Here’s all the stuff that Martin chucked out as started writing the book series:
- The series was going to be only 3 books long!
- Sansa marrying Joffrey.
- Sansa and Joffrey having a baby.
- Joffrey being Robert Baratheon’s trueborn son.
- Sansa befriending the Lannisters and joining them.
- Bran’s magic being more in the vein classic fantasy wizard characters.
- Joffrey physically going into battle with Robb Stark and receiving a significant wound.
- Robb dying in battle.
- Tyrion besieging and burning Winterfell.
- Catelyn surviving and heading up to the Wall with Ayra and Bran in tow.
- A ‘bitter estrangement’ between Bran and Jon.
- Arya and Jon falling in love.
- Catelyn dying at the hands of the Others.
- Daenerys killing Khal Drogo to avenge her brother.
- Daenerys just happening across some dragon eggs while fleeing the Dothraki
- Tyrion killing Joffrey.
- Jaime ending up on the Iron Throne after blaming Tyrion for murdering his enemies.
- Tyrion falling in love with Ayra.
Safe to say, Game Of Thrones could have turned out very differently if any one of those ideas had stuck!
What can we take from these notes?
While it’s undeniable that the series evolved a lot during the writing process there are some common threads.
We can make a few guesses and ponder about the future of the series based on the information here.
Firstly, it seems reasonably likely that the idea of Jon, Bran, Ayra, Daenerys, and Tyrion surviving the series will happen.
They are five of the seven characters who appear most often in the series (the others are Catelyn and Sansa.) If anyone is going to survive all the way through, it’s probably this lot.
Sansa might be next in line for the chop
Clearly the original plan was for Sansa to end up on the side of the villains.
The fact that Martin doesn’t make clear that she’ll survive doesn’t bode particularly well for her.
Plus, watching the TV version, it does seem like the writers are setting Sansa up for a fall. Perhaps she’ll end up with outline-Catelyn’s fate and die at the hands of the White Walkers.
Jaime is probably also going to die
Yep, in this outline, Jaime is clearly set up as the major villain of the book series.
His death seems pretty likely at the resolution of the series. His plot line in this draft echoes the TV version of Cersei so she’ll probably die at some point soon.
Maybe TV Jaime will survive instead.
Jon and Daenerys is probably going to happen
Safe to say, the Jon and Ayra story is not going to happen.
So maybe Jon and Daenerys will get that instead. Because what’s an epic fantasy series with a romance?

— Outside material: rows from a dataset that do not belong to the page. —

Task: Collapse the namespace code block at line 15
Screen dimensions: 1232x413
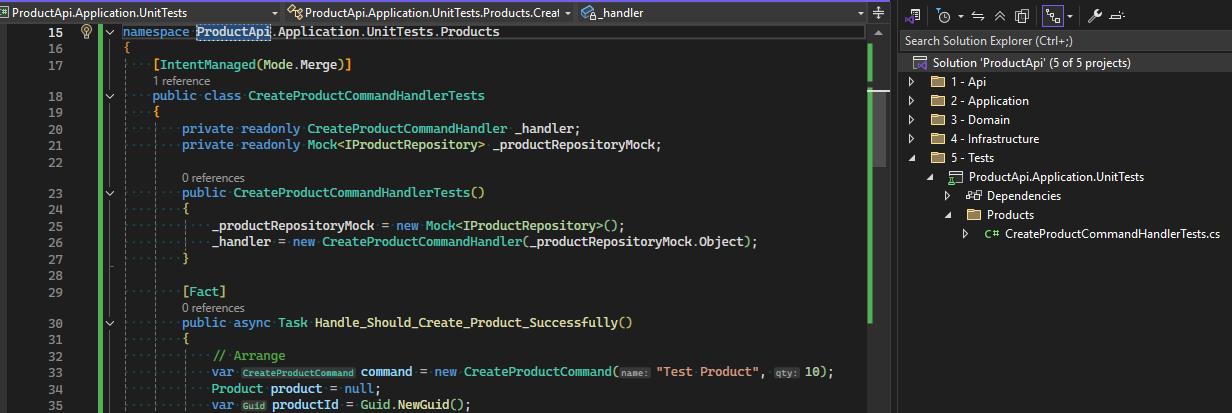Action: click(110, 32)
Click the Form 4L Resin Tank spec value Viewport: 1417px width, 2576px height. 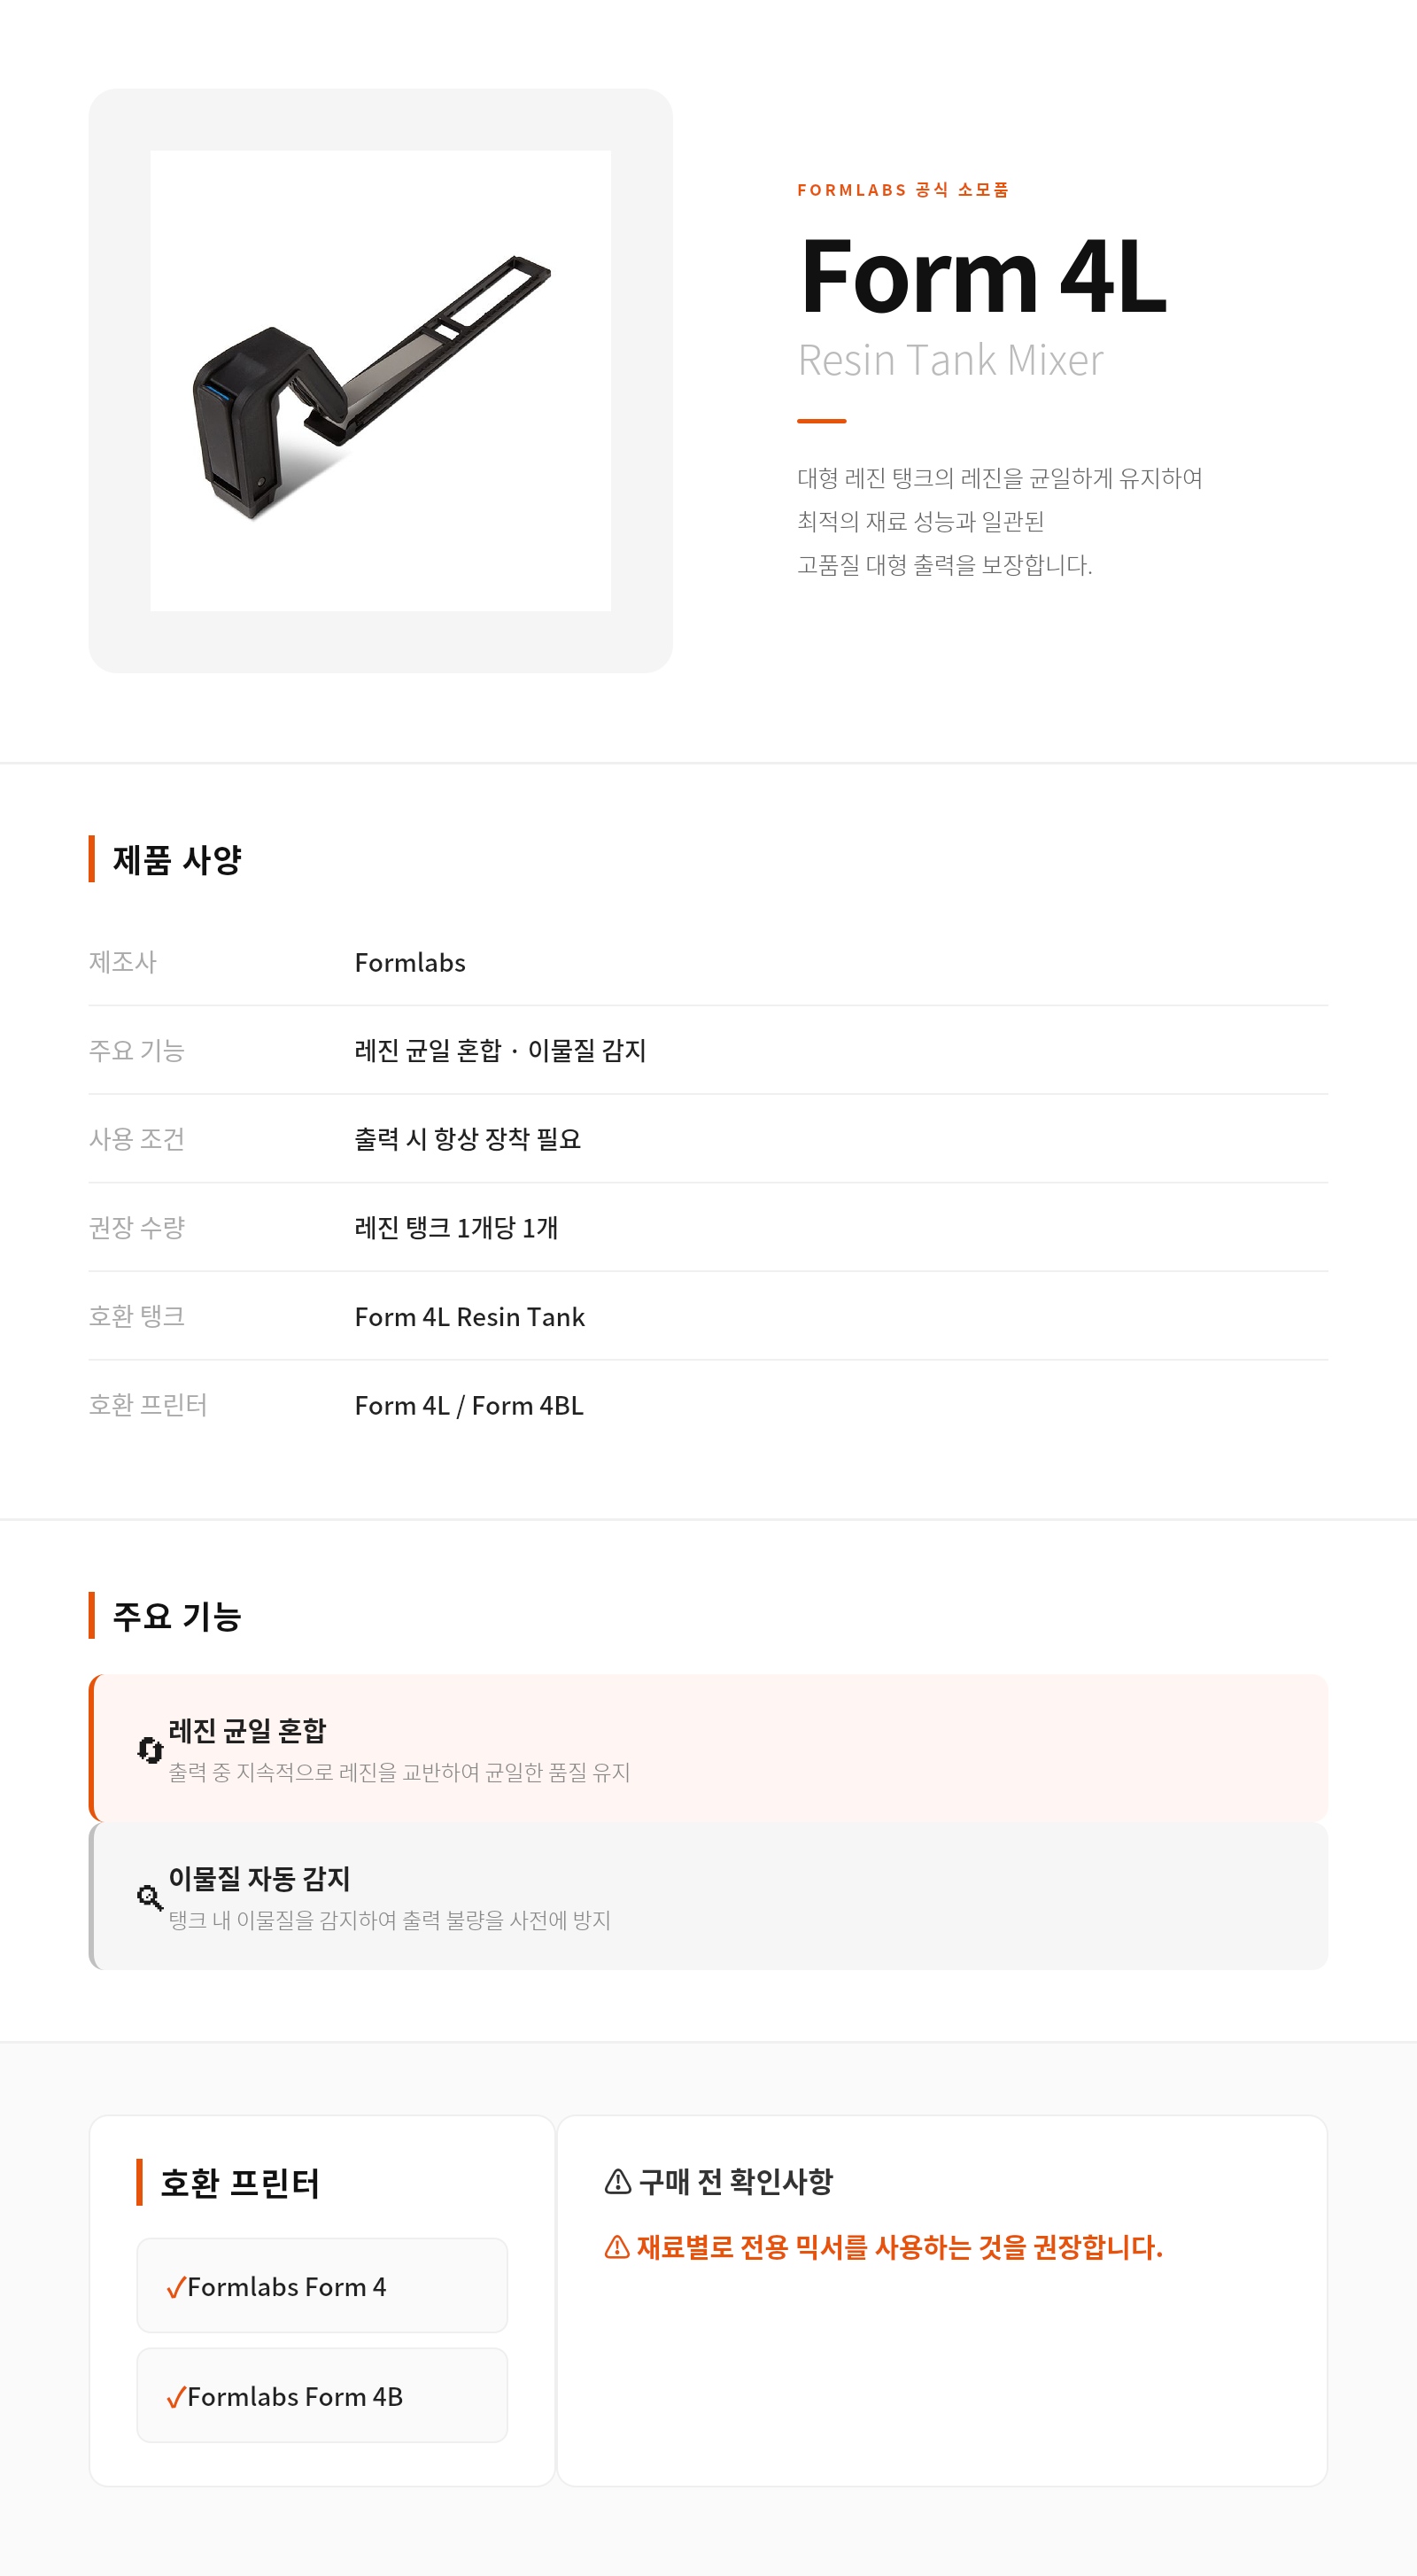pyautogui.click(x=470, y=1317)
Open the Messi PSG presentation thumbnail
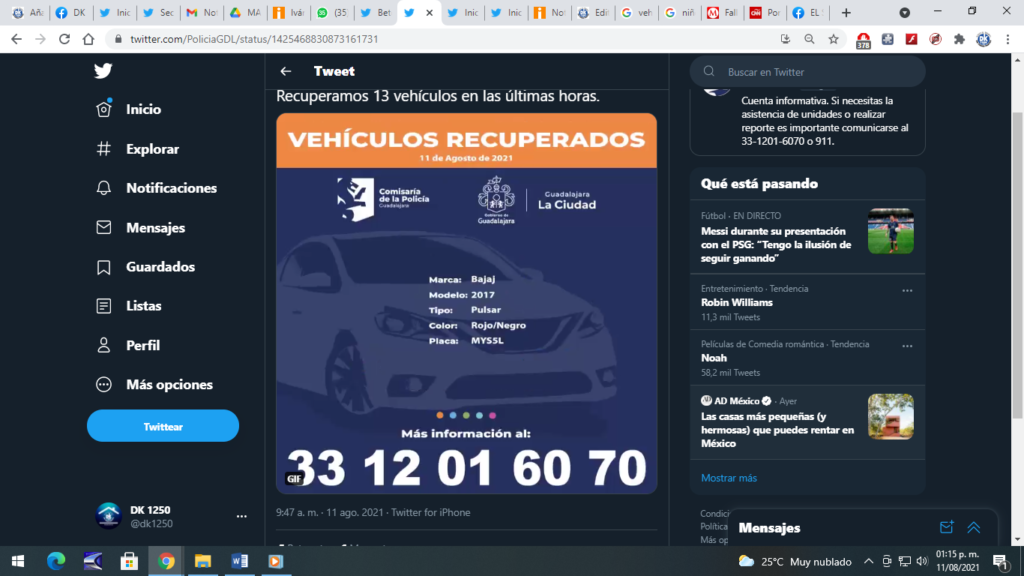The height and width of the screenshot is (576, 1024). click(x=890, y=231)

Those hints we got in the dragon glass Cave? Those are probably going to build to something after all.
Daenerys might die
This outline seems to prove the idea that Martin’s plans for Daenerys have never been clear.
Out of all the character arcs, hers gets the least explanation. We never get Daenerys’ invasion of the Seven Kingdoms here, much less her eventually winning the throne.
It might be possible that she doesn’t make it in the end. Then again, we’re pretty tentative on this suggestion so don’t take that as wrote.
And that’s basically it. To be fair to old GRRM, he knew how to create intrigue right from the start. He’s not giving too much away.
Of course, it takes a special kind of stupid to attempt to merge book canon with TV series canon.
Adding the canon of an old-time story outline probably confuses things even further.
In short: don’t feel like any conclusions you can draw from this are necessary correct. Still, it’s fun to speculate!